◆ What you need to do ◆
Please repeat the entries word for word and keep the images out.

━━ Information supplied ━━

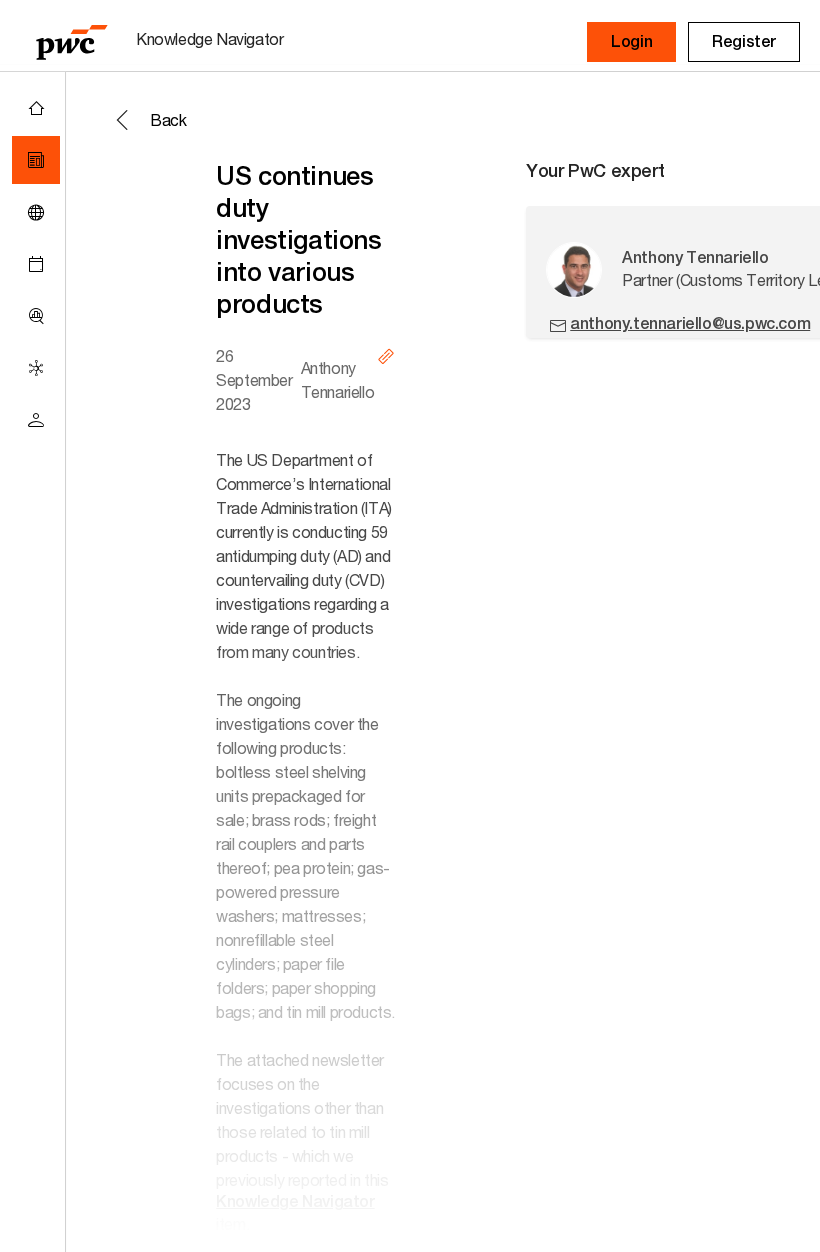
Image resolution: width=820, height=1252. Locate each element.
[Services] (36, 368)
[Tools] (36, 316)
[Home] (36, 108)
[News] (36, 160)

━━━

◆ Answer below ◆
Image resolution: width=820, height=1252. Locate each element.
[Services] (36, 368)
[Tools] (36, 316)
[Home] (36, 108)
[News] (36, 160)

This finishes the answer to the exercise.